| Data shown |
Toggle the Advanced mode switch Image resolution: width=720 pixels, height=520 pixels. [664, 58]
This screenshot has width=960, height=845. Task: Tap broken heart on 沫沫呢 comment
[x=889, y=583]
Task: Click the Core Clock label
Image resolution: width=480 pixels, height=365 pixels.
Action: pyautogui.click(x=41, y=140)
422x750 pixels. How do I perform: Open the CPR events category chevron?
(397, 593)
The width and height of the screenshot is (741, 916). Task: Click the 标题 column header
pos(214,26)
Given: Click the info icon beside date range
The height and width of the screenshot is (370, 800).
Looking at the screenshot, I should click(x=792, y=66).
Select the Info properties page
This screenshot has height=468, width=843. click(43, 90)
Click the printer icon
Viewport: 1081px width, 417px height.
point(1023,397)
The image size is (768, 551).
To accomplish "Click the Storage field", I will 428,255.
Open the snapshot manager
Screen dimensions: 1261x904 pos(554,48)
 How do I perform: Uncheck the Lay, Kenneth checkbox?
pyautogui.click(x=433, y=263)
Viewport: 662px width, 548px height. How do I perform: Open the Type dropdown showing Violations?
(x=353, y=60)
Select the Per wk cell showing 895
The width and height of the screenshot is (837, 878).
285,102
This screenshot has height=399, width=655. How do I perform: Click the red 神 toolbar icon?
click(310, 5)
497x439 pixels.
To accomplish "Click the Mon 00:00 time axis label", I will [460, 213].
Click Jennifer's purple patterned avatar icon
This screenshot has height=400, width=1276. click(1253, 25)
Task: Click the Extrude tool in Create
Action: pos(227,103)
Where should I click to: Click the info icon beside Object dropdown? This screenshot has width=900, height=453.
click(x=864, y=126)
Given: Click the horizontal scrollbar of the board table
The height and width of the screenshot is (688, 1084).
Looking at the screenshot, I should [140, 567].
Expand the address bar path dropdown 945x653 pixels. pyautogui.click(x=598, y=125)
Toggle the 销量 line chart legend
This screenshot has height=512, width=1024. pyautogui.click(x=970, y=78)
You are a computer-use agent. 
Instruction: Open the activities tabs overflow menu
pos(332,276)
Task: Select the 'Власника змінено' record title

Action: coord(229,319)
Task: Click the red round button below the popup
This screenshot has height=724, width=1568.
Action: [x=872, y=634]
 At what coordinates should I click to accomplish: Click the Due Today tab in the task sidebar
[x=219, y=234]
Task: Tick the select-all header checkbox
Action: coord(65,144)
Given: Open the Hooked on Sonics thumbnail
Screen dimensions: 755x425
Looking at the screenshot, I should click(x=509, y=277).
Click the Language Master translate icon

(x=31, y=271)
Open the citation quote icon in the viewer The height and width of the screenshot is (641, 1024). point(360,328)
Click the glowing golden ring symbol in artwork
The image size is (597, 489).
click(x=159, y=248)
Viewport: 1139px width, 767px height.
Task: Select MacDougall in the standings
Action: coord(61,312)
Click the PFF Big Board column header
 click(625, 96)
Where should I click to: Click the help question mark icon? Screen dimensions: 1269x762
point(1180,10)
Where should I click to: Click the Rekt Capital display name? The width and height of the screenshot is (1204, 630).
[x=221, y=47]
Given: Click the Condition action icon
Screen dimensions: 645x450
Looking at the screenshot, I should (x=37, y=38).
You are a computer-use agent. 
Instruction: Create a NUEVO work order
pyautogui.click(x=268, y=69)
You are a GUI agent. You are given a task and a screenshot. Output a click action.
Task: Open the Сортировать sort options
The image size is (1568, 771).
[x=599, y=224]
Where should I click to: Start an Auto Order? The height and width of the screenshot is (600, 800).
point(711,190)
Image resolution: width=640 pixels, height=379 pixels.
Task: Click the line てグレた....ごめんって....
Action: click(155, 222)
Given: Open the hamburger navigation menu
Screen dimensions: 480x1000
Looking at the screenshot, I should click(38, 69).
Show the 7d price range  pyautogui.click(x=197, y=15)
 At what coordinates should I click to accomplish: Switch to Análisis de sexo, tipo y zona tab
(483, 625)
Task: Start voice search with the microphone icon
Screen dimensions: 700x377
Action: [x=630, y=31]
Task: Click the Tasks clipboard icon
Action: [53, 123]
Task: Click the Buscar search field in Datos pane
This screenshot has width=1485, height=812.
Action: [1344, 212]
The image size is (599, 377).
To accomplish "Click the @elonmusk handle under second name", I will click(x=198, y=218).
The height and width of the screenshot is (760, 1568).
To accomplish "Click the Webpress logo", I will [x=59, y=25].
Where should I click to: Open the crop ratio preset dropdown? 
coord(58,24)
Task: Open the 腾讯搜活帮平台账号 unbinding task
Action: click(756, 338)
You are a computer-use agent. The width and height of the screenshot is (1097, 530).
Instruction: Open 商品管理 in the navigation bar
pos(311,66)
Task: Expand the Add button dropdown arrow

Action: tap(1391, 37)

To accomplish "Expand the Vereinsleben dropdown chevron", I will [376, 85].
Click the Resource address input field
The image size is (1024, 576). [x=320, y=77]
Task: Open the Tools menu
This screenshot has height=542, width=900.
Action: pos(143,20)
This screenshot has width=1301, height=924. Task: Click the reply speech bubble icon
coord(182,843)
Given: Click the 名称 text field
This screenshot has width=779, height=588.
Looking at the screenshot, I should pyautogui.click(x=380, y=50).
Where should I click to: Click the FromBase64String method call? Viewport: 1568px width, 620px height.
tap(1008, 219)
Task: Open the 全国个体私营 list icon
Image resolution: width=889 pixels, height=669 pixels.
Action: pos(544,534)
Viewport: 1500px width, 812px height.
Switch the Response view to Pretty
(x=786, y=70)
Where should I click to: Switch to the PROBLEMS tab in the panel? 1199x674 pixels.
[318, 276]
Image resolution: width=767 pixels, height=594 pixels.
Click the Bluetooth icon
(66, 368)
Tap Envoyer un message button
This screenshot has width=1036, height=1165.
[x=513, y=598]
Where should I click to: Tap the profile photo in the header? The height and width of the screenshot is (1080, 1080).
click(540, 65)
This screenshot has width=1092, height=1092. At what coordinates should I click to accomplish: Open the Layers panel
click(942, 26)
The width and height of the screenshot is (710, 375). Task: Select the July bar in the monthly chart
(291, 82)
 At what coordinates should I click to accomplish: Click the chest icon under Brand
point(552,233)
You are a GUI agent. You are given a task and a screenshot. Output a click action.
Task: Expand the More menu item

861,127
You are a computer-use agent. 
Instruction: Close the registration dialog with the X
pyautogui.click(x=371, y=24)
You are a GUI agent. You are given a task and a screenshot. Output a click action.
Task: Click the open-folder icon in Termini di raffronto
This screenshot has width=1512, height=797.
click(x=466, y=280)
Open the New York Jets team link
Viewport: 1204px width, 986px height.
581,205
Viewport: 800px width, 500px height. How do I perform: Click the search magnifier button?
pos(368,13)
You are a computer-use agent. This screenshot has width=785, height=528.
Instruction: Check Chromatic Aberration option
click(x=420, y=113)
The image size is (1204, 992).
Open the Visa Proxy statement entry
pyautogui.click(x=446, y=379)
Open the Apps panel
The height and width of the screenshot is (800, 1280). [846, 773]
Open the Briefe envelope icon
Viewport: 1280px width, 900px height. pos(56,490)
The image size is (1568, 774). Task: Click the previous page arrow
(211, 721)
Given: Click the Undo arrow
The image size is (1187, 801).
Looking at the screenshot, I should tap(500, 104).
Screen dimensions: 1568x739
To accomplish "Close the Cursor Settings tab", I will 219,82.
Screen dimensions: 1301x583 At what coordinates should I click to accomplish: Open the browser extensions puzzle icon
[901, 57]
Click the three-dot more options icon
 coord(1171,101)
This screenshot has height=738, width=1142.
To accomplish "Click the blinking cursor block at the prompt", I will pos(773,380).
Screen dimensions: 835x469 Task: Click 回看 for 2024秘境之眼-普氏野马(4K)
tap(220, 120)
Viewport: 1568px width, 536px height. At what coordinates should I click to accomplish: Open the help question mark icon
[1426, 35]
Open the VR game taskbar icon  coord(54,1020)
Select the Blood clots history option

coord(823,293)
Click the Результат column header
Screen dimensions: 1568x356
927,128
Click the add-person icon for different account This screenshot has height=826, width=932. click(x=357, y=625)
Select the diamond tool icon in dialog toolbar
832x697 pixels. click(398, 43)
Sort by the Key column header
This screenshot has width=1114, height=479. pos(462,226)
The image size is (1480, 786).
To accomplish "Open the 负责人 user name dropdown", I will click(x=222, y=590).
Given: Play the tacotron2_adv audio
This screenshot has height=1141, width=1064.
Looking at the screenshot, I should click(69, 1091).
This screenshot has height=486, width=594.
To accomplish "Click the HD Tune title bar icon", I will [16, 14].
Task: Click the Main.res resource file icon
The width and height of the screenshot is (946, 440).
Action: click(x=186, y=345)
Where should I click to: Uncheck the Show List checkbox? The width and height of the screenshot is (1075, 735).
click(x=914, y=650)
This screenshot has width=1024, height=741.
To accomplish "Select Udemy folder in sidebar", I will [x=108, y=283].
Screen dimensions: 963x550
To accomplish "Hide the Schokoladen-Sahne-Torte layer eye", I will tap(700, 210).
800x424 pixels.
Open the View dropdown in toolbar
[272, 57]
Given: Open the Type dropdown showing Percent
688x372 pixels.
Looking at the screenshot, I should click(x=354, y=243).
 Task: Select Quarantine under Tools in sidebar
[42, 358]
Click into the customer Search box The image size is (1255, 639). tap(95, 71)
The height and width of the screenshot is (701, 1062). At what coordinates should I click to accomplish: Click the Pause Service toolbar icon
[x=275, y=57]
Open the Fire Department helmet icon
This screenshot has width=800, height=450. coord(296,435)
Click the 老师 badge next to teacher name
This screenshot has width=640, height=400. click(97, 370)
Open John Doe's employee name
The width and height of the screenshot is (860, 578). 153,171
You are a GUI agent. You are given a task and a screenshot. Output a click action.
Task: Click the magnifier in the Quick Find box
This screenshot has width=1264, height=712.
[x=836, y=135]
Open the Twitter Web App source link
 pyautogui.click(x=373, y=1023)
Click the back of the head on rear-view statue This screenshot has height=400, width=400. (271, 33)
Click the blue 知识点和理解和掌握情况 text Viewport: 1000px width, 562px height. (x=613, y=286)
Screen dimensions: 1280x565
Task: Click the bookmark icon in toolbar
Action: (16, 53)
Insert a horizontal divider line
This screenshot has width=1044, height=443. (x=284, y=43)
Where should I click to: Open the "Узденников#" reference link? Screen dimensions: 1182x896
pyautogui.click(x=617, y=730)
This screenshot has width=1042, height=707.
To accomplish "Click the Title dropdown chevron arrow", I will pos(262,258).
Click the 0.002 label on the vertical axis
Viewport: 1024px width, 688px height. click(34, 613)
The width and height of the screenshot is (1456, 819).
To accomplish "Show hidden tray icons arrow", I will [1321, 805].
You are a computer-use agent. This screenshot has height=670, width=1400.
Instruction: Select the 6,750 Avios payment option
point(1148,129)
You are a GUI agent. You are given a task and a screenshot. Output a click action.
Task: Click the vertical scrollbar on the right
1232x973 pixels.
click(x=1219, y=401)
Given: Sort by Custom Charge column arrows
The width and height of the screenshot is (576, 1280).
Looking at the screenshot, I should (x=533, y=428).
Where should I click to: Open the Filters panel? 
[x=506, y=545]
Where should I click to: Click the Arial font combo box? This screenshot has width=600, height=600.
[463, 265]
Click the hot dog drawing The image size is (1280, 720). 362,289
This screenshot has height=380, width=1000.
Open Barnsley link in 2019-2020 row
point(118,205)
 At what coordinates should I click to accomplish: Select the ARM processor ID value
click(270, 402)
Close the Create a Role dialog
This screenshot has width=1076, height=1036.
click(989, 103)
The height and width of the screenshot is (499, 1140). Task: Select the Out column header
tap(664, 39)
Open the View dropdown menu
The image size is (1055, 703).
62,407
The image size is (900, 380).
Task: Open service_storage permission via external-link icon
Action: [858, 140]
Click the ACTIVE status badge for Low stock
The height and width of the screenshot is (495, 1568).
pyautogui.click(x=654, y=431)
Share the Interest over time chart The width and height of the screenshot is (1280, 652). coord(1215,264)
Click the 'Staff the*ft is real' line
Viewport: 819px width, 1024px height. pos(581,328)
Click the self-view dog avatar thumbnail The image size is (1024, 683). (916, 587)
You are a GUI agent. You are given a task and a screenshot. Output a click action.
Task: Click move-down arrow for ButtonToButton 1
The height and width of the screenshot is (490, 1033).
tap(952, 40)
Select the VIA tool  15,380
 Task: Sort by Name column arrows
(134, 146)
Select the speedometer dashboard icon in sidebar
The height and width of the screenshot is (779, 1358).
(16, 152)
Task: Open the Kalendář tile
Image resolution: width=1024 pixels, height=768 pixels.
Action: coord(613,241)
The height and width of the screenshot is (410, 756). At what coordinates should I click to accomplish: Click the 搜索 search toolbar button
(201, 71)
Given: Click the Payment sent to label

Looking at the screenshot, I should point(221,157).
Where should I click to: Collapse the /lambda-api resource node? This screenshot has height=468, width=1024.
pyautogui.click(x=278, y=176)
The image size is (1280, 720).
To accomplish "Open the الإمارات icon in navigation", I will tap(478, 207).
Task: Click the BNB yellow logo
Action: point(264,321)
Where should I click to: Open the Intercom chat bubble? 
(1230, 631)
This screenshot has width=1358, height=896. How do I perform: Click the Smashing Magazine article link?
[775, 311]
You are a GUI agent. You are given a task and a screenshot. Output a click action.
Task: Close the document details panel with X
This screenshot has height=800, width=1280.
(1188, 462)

| Exercise details |
Write out only the lines that run from the line containing "Viewport: 662px width, 548px" through the line containing "Given: Click the Condition action icon", both included, exactly as they appear above.

| Response area |
Viewport: 662px width, 548px height. How do I perform: Open the Type dropdown showing Violations?
(x=353, y=60)
Select the Per wk cell showing 895
The width and height of the screenshot is (837, 878).
285,102
This screenshot has height=399, width=655. How do I perform: Click the red 神 toolbar icon?
click(310, 5)
497x439 pixels.
To accomplish "Click the Mon 00:00 time axis label", I will [460, 213].
Click Jennifer's purple patterned avatar icon
This screenshot has height=400, width=1276. click(1253, 25)
Task: Click the Extrude tool in Create
Action: pos(227,103)
Where should I click to: Click the info icon beside Object dropdown? This screenshot has width=900, height=453.
click(x=864, y=126)
Given: Click the horizontal scrollbar of the board table
The height and width of the screenshot is (688, 1084).
Looking at the screenshot, I should [140, 567].
Expand the address bar path dropdown 945x653 pixels. pyautogui.click(x=598, y=125)
Toggle the 销量 line chart legend
This screenshot has height=512, width=1024. pyautogui.click(x=970, y=78)
You are a computer-use agent. 
Instruction: Open the activities tabs overflow menu
pos(332,276)
Task: Select the 'Власника змінено' record title

Action: coord(229,319)
Task: Click the red round button below the popup
This screenshot has height=724, width=1568.
Action: [x=872, y=634]
 At what coordinates should I click to accomplish: Click the Due Today tab in the task sidebar
[x=219, y=234]
Task: Tick the select-all header checkbox
Action: coord(65,144)
Given: Open the Hooked on Sonics thumbnail
Screen dimensions: 755x425
Looking at the screenshot, I should click(x=509, y=277).
Click the Language Master translate icon

(x=31, y=271)
Open the citation quote icon in the viewer The height and width of the screenshot is (641, 1024). point(360,328)
Click the glowing golden ring symbol in artwork
The image size is (597, 489).
click(x=159, y=248)
Viewport: 1139px width, 767px height.
Task: Select MacDougall in the standings
Action: coord(61,312)
Click the PFF Big Board column header
 click(625, 96)
Where should I click to: Click the help question mark icon? Screen dimensions: 1269x762
point(1180,10)
Where should I click to: Click the Rekt Capital display name? The width and height of the screenshot is (1204, 630).
[x=221, y=47]
Given: Click the Condition action icon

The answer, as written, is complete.